TGF-β activation by bone marrow-derived thrombospondin-1 causes Schistosoma- and hypoxia-induced pulmonary hypertension

Pulmonary arterial hypertension ( PAH) is an obstructive disease of the precapillary pulmonary arteries. Schistosomiasis-associated PAH shares altered vascular TGF-beta signalling with idiopathic, heritable and autoimmune-associated etiologies; moreover, TGF-b blockade can prevent experimental pulmonary hypertension ( PH) in pre-clinical models. TGF-b is regulated at the level of activation, but how TGF-beta is activated in this disease is unknown.
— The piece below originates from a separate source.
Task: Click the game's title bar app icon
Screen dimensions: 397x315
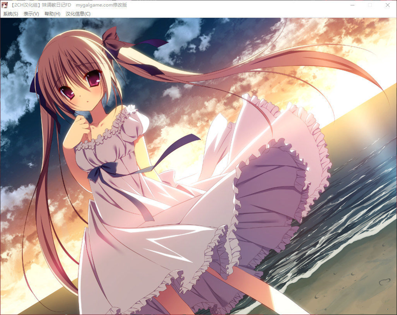Action: 5,5
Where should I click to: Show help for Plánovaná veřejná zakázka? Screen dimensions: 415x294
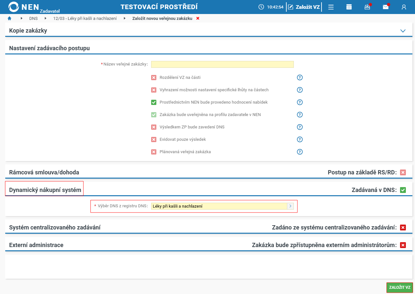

Here we show TGF-beta activation by thrombospondin-1 ( TSP-1) is both required and sufficient for the development of PH in Schistosoma-exposed mice. Following Schistosoma exposure, TSP-1 levels in the lung increase, via recruitment of circulating monocytes, while TSP-1 inhibition or knockout bone marrow prevents TGF-beta activation and protects against PH development. TSP-1 blockade also prevents the PH in a second model, chronic hypoxia. Lastly, the plasma concentration of TSP-1 is significantly increased in subjects with scleroderma following PAH development. Targeting TSP-1-dependent activation of TGF-beta could thus be a therapeutic approach in TGF-beta-dependent vascular diseases.